Read the language of the bill.  Notice how far that is from "Bush suspended habeas corpus."
Now read it again.
If the difference still eludes you, take up crochet.

For the sake of brevity, "Bush suspended habeas corpus" is a very abbreviated phrase which covers the whole process of a bill becoming law.  That is just too much to describe in one sentence, you're supposed to be able to connect the dots at some point, come on.  Responsibility for that law lies with the administration and congress, like I noted above.  To me, it's like splitting hairs, but I'll give you credit and admit it's not an accurate statement as it's too brief and not descriptive of the whole process.  But still, the law does exist.  It's not fiction.  Habeas corpus does not exist for US citizens in some situations now.  The framers would be rolling over in their graves at this.


A very abbreviated phrase?  Try, a misleading distortion of what actually happened.  As is everything you have posted on this topic so far.
You are right: habeas corpus does not exist for some citizens.  Namely those citizens who are acting as enemy combatants.  Of course, as POWs they never had a right of habeas corpus.  The German saboteur case established that conclusively, and that was well before Bush.
As of now, we have shown that Bush never said the constitution was a piece of paper.  We have shown that Bush did not suspend habeas corpus.  We have shown that Cheney did not commit treason.  A little digging and I am confident we can show that nothing, nada, of what you posted on this is true.

This is a gross misreading of Quirin.  Foreign military combatants out of uniform do not get POW protection, and hence, they face military tribunals to assess their guilt and hand down sentences.  American citizens get civilian trials as long as the civilian court system is operating as usual-that's the law, anyway.
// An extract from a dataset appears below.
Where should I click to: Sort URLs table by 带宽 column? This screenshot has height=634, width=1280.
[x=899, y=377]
There has never, ever been a rule or law or practice of denying combatants any right to trial whatsoever.  Yet this is exactly what the Bush administration claimed was the case with Padilla-that he had no right to habeas corpus, no right to trial, no right to judicial review of any kind, no right to military tribunal, and no right to challenge his detention in any way, shape, or form.
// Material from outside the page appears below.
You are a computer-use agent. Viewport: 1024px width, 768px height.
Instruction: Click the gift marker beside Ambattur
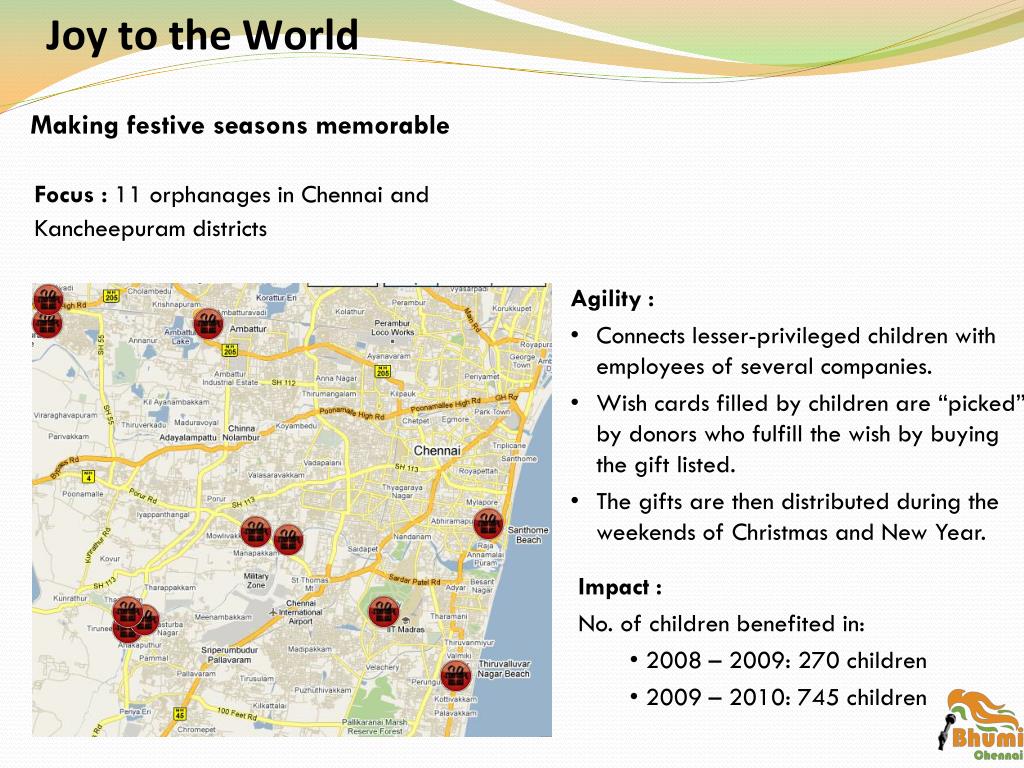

Literally, the Government's stance on padilla was "We can hold him for any amount of time without answering to anyone or showing any party that evidence exists to justify his detention."

How on earth does that pass constitional or rational muster?

Rabbi, here's a link so you can read the law established by the "german saboteur" case for yourself:

http://www.law.cornell.edu/supct/html/historics/USSC_CR_0317_0001_ZO.html

Oh, the irony of citing a case that was heard pursuant to the writ to prove that in some bizarre way, habeas does not apply because the executive said so.
  I truly wonder how you go to class and presumably do well.
The issue was whether the president could suspend the writ of habeas corpus for enemy combatants.
Ex parte Quirin establishes this conclusively.
Quote
Accordingly, we conclude that Charge I, on which petitioners were detained for trial by the Military Commission, alleged an offense which the President is authorized to order tried by military commission; that his Order convening the Commission was a lawful order, and that the Commission was lawfully constituted; that the petitioners were held in lawful custody, and did not show cause for their discharge. It follows that the orders of the District Court should be affirmed, and that leave to file petitions for habeas corpus in this Court should be denied.
The court was firm that the president, as commander in chief, has wide latitude to do whatever he feels is necessary.  This is traced in excruciating detail in the opinion.  I'd suggest going back to read it, but I dont think that would help.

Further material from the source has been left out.